Although there’s the obligatory cheeseburger, proteins here invite exploration, from buttermilk-fried quail with Southern bacon gravy and braised greens to crispy pig’s head, pan-seared beef heart, sweetbreads “Milanesa” and rabbit-leg piccata. Dry-aged beef tartare springs to life under the zesty spell of yuzu kosho, a Japanese condiment made from citrus peel and chiles, and a separate smattering of pickled green strawberries. Mellowed with miso, the minced, raw beef comes with lettuce leaves for scooping.
By comparison, seafood choices are unusually mild and tame (safer territory for the weak-kneed). Sweet and sour shrimp sports a light batter with pineapple-vinegar sauce and leafy blades of minutina. Yellow jack, the replacement for grouper on one of our visits, had such a light crust and drizzle of sauce that it seemed invisible on our tongue after sampling so many strong flavors.
The only pasta on the menu is a dreamy ricotta gnocchi (technically gnudi) that was one of my favorite dishes. Made even creamier with kale butter and colorized by braised savoy cabbage, the pillowy dumplings are topped with breadcrumbs.

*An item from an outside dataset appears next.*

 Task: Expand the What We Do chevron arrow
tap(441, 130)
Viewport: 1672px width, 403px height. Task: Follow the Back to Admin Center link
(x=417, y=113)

Tasty but tiny, Vagabond’s ambitious, cross-cultural offerings come in modest portions that may leave you feeling slightly empty at the end of the night. A per-guest charge for water also doesn’t float well — neither do service missteps like scooping up utensils and not replacing them. But the cheery wait staff and a good-value wine list that pulls from under-appreciated regions deflate indignation.
Desserts are hit-or-miss. One dining companion dug the pistachio “cake,” a powdery mash of pulverized cake with fennel panna cotta, nuts and edible flowers, while another compared it to the dry, regurgitated mass pulled from a vacuum filter.
On the other hand, a deconstructed Key lime pie made with sorrel, coconut and meringue came as an identical jumbled heap, but was scarfed down with delight. Strawberry granita — sweetened with amazke, a rice-based, sake-like Japanese drink, and paired with black sesame and puffed rice — was a refreshing triumph.
Expect similar surprises from a new brunch menu, which puts squash blossoms in quesadillas and tops yeasty waffles with plantain butter.
The Vagabond, which first opened in 1953 as a motel and restaurant-lounge, has retained its atomic-age geometric design: eccentric cantilevered rooflines and welcoming porte-cochere among them. Recently added to the National Register of Historic Places, the Vagabond and its exterior have been fully restored according to strict federal guidelines.
Inside, however, Chang’s kitchen is a rule-breaker for the benefit of all of us.
Critics dine anonymously at the Miami Herald’s expense.